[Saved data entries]
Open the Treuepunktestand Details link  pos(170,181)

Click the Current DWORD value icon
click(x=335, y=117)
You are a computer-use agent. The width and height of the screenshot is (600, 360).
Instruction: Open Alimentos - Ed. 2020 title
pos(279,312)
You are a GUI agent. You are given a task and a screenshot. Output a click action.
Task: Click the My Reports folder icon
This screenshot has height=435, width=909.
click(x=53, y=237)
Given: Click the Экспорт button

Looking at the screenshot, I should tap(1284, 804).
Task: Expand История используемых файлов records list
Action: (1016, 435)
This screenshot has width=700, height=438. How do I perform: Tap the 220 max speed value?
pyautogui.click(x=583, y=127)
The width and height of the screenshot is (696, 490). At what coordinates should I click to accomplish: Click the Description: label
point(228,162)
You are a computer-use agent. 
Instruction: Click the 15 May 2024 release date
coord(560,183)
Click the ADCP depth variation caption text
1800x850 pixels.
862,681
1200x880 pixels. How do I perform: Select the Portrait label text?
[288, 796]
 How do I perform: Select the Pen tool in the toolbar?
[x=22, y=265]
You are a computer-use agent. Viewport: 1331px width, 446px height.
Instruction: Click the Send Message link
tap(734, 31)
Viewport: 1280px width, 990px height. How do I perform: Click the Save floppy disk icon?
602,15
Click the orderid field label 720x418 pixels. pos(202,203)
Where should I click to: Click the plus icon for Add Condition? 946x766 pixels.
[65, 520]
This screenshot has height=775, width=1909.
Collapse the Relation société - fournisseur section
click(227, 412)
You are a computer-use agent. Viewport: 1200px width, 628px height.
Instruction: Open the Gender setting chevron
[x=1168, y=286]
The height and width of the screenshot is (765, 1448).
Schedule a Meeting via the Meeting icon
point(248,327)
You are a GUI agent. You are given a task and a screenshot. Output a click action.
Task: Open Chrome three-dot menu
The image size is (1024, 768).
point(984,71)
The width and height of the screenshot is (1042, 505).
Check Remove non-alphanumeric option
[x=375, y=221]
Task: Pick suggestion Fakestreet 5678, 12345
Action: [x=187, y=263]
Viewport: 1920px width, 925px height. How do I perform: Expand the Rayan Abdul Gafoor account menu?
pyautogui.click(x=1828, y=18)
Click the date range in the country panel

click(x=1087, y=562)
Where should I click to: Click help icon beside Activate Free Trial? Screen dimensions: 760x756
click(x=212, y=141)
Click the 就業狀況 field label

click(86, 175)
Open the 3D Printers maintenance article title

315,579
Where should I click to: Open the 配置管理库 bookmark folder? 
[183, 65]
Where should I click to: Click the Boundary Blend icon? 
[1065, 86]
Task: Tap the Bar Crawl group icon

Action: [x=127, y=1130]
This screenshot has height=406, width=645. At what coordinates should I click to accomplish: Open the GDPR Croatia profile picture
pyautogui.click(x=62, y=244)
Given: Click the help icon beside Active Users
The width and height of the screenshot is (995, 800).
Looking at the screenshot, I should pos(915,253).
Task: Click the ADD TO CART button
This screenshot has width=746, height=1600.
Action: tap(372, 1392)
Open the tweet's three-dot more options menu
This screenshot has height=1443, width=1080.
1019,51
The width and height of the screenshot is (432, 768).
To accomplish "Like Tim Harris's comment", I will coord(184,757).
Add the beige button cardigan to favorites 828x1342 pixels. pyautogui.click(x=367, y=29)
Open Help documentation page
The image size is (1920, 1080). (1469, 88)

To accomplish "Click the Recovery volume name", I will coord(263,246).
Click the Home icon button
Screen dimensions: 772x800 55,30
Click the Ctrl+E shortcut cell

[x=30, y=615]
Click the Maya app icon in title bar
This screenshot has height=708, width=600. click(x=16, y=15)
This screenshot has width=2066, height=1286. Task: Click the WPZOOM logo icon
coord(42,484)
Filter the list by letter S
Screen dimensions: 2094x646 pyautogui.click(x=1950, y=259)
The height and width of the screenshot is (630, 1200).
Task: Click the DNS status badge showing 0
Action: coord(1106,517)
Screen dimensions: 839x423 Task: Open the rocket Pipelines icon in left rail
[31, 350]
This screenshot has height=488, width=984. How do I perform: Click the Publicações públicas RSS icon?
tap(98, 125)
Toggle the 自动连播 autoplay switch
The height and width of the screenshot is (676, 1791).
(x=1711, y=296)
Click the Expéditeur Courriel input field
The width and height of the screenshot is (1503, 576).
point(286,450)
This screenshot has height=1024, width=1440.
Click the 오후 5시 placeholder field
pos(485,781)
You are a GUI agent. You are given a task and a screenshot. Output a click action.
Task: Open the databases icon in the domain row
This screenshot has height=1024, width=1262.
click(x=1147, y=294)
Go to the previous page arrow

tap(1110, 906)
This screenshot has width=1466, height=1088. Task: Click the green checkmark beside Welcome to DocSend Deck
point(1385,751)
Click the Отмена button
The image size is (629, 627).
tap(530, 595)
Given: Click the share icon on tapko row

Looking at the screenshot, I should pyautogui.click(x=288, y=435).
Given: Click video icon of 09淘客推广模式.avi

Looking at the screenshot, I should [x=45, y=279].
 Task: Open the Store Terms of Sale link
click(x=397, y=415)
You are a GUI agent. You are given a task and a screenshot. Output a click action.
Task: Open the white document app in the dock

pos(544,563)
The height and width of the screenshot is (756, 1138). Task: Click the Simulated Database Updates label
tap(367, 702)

* [Task item] Taking the lines above, repeat exactly those from the line that contains "Viewport: 1920px width, 925px" through the line that contains "Add the beige", and both of those lines as well. Include nothing else.

* [Your solution]
Viewport: 1920px width, 925px height. How do I perform: Expand the Rayan Abdul Gafoor account menu?
pyautogui.click(x=1828, y=18)
Click the date range in the country panel

click(x=1087, y=562)
Where should I click to: Click help icon beside Activate Free Trial? Screen dimensions: 760x756
click(x=212, y=141)
Click the 就業狀況 field label

click(86, 175)
Open the 3D Printers maintenance article title

315,579
Where should I click to: Open the 配置管理库 bookmark folder? 
[183, 65]
Where should I click to: Click the Boundary Blend icon? 
[1065, 86]
Task: Tap the Bar Crawl group icon

Action: [x=127, y=1130]
This screenshot has height=406, width=645. At what coordinates should I click to accomplish: Open the GDPR Croatia profile picture
pyautogui.click(x=62, y=244)
Given: Click the help icon beside Active Users
The width and height of the screenshot is (995, 800).
Looking at the screenshot, I should pos(915,253).
Task: Click the ADD TO CART button
This screenshot has width=746, height=1600.
Action: tap(372, 1392)
Open the tweet's three-dot more options menu
This screenshot has height=1443, width=1080.
1019,51
The width and height of the screenshot is (432, 768).
To accomplish "Like Tim Harris's comment", I will coord(184,757).
Add the beige button cardigan to favorites 828x1342 pixels. pyautogui.click(x=367, y=29)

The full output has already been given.